Anahita looks very much like someone who has momentarily lost the thread of the conversation and is still busy catching up. "Your hotel," she echoes, not sounding altogether confident she knows what the word means anymore. But then she evidently decides to move right past that onto her rudimentary command of French, "'The Good...Hear...ing'? I don't know if that's on my way anywhere, but I'm sure the Internet does." Her smile is just the faintest curl when she adds, "But.
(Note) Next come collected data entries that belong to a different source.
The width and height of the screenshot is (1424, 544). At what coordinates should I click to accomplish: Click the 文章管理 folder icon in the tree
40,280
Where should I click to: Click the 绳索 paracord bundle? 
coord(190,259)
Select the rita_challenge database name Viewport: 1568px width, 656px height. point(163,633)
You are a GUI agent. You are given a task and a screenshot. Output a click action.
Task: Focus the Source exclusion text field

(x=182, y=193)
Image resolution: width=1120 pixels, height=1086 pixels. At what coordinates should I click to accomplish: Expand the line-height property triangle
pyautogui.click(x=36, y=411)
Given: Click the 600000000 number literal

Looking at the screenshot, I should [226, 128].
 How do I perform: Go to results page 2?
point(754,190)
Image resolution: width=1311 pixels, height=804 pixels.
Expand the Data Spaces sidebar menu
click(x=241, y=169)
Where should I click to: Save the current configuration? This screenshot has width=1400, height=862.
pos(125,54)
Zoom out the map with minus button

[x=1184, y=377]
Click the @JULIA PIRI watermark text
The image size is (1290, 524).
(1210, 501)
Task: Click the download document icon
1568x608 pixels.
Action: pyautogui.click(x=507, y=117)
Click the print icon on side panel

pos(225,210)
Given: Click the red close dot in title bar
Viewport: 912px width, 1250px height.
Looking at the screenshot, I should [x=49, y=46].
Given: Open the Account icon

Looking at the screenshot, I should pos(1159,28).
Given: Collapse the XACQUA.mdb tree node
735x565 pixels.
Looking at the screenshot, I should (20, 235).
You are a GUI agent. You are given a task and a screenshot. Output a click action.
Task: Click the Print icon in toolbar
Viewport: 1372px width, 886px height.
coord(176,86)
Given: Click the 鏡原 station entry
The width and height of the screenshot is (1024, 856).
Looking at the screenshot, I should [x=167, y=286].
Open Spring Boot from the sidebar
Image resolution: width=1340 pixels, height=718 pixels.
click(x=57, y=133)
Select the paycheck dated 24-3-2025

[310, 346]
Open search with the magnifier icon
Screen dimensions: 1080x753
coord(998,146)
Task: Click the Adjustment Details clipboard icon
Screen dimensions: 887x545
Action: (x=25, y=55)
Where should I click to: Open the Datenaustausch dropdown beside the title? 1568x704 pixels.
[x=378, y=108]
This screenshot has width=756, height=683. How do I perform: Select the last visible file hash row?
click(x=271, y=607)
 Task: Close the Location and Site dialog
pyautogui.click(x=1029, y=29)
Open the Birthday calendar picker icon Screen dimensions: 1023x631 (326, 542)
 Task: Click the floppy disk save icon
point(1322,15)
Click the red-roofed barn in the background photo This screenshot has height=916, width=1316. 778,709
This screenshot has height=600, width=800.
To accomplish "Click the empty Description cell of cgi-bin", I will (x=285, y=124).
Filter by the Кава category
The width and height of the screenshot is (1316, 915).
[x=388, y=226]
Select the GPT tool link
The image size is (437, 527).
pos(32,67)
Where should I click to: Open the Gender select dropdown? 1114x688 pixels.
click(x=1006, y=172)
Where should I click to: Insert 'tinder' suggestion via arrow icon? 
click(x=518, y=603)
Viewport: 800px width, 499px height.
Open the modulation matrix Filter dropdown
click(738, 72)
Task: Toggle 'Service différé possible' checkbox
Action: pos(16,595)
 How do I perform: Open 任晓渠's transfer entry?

I would happily make a trip just to see a magic garden someone like you would brag about."

"Consider it more like a positive spirit," Lucien replies, a ghost of amusement crossing his face that continues to his wondering: "What is someone like me?" As volunteers start to trickle in, lured by the smells of food, he's detaching himself from his post, slipping a small card case from his pocket -- the card he slips out is at once extremely plain and extremely fussy -- only his name and an email address in embossed silver on heavy green cardstock. He offers it to Anahita between two fingers. "If you do make it out there, I would love to know what you think."

"Someone who's interested in other peoples' stories, and not in the habit of telling his own." There's something wistful in Anahita's half-smile. "However proud you may be of that garden, I don't think you'd have encouraged me to visit without some confidence I would like it. And that itself is interesting to me." She accept the card and at first tries to read it too close before pulling it back.

"Lucien," she pronounces at last, correcting her earlier (English) rendition of the name so emphatically (and Englishly) that it comes out sounding almost feminine. Then, more to herself than him, "With an 'e'." She brushes the pad of her thumb over the embossed lettering on the card, turning it fluidly with a flex of slender fingers, then palms it away. "I suspect you remember our original introduction better than I, but please call me Anahita."

"Lucien," is it an agreement or a correction? He says is very mildly, soft and offhand. His own forefinger and thumb brush together unconsciously as he watches Anahita trace the lettering. "I do hope you enjoy it, Anahita. I intended it to be -- grounding." His posture has gotten ever so slightly more tense as the gazebo starts to fill up -- it would be hardly noticeable for anyone who had not been with him here this whole time. His head inclines slightly to her as he steps down from the gazebo, his eyes fixed on the damp soil at the base of the bulb she had watered. "-- Welcome home."